Allergan’s growth strategy allows it to invest in niche markets heavily enough to be a persistent threat to much larger companies. It’s a phenomenon that CEO David Pyott enjoys: “I remember years ago when I was relatively new at this job, and people said, ‘Do you really think you can compete against Pfizer in ophthalmology?’ We’d just smile and say, ‘We love taking market share from those guys.’ “
Method to the madness
Allergan’s portfolio looks bizarre at first glance, but there is a pattern to much of its drug development.

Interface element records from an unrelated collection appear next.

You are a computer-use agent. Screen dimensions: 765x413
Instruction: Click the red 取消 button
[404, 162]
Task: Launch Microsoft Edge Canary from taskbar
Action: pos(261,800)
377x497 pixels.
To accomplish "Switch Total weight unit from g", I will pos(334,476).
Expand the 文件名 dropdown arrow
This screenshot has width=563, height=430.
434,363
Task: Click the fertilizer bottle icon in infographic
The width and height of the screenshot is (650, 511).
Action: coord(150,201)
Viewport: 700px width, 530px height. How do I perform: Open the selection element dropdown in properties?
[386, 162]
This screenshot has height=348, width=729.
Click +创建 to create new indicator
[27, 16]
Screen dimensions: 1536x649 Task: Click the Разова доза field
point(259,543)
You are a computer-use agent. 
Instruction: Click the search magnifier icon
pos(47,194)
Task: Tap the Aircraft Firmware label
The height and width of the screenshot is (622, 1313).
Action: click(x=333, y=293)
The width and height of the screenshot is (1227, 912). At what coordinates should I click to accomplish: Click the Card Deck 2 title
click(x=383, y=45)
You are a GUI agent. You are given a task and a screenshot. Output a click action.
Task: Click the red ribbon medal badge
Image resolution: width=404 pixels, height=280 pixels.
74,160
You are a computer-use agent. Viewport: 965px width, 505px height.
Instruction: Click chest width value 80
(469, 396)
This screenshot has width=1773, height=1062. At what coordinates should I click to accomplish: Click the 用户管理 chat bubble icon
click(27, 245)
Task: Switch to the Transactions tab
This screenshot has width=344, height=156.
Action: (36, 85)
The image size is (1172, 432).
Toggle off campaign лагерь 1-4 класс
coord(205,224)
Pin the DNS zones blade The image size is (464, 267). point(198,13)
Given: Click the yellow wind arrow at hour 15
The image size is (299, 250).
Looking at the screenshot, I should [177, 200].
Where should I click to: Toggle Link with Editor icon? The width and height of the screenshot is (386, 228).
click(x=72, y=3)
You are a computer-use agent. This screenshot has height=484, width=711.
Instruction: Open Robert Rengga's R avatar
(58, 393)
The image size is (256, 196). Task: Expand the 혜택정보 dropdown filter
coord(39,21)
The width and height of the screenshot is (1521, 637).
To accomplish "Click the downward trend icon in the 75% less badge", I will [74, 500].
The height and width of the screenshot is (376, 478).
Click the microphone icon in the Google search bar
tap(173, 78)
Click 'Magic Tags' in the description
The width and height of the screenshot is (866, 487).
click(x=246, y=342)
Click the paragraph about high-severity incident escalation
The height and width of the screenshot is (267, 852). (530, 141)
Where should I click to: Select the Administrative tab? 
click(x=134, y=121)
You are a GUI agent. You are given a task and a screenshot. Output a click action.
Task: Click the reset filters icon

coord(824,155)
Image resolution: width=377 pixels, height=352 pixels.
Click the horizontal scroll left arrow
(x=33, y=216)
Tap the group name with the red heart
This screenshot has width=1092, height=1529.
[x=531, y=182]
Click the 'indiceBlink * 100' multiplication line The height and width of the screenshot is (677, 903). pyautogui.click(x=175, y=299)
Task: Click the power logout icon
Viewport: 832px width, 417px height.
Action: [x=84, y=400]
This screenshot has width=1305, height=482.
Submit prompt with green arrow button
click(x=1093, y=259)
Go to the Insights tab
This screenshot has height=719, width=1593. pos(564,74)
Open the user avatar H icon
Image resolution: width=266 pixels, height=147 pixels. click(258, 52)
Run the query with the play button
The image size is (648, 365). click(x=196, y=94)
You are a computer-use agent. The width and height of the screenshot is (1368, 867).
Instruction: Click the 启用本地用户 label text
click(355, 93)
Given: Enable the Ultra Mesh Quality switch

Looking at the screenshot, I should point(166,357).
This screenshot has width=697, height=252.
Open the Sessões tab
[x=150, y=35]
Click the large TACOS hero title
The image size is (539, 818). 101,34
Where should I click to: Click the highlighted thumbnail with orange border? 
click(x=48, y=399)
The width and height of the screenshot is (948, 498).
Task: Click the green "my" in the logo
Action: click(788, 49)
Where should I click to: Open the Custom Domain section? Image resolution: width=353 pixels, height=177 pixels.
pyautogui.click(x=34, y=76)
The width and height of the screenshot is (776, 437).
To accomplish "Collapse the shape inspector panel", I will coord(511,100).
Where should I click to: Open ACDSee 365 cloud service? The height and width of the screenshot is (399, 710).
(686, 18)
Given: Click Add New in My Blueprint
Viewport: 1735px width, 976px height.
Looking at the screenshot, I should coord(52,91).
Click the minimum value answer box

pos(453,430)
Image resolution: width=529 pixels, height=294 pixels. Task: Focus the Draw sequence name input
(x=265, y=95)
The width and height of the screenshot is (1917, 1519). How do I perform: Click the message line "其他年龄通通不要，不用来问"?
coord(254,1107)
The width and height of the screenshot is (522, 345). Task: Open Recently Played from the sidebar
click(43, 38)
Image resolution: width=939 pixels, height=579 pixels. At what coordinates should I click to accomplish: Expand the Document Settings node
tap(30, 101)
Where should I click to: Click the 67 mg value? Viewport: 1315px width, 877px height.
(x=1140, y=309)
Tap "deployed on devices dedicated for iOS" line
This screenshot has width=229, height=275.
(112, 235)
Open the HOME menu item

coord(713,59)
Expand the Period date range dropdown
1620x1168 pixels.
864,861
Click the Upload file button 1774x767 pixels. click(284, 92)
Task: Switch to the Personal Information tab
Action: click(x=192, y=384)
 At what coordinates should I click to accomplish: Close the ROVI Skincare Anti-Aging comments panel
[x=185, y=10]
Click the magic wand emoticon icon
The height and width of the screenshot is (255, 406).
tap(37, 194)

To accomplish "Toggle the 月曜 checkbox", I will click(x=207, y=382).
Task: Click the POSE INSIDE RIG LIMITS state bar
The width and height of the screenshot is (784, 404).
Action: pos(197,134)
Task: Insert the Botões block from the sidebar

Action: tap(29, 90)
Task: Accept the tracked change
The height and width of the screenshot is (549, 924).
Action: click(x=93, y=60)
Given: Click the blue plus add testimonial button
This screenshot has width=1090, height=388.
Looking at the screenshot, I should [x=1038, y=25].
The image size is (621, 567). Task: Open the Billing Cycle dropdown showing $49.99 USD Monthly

Take Latisse, for example. Allergan researchers noticed that patients using its glaucoma treatment Lumigan were also growing longer lashes. The company then conjured up a medical condition, hypotrichosis, or inadequate eyelashes, to pair with its newly made drug. Allergan essentially created the market for Latisse, which was approved by the FDA in 2008. The company expects to make over $500 million from Latisse — again, a drug it had already invented and released as Lumigan.
Latisse is just one example of how Allergan aims to keep improving its own technology to discover new drugs, renew patents for existing ones, and find new uses for both. Pyott says he has overseen the growth of the company’s research and development budget from $80 million when he joined 10 years ago to $800 million this year. That’s about 16% of total sales that Allergan plows back into R&D.
It all adds up to make Allergan’s future look bright, says Lavin: “They’re one of the best-run companies that we look at. David’s one of the best CEOs out there, and he makes some of the best decisions when it comes to spending.”
Some of those spending decisions could soon be copied by bigger, struggling pharma companies. “What Allergan’s showing is that at this point it probably makes more sense for companies to go after more specialty areas,” says Nachman. “It’s a lot more cost-effective because you could dominate that market without having to put the same kind of dollars behind it.”
Which means that the best strategy for big pharma companies looking for new revenue streams might be to start looking for blockbusters in smaller, stranger places. The problem is, when they get to those places, they might see that Allergan has beat them there.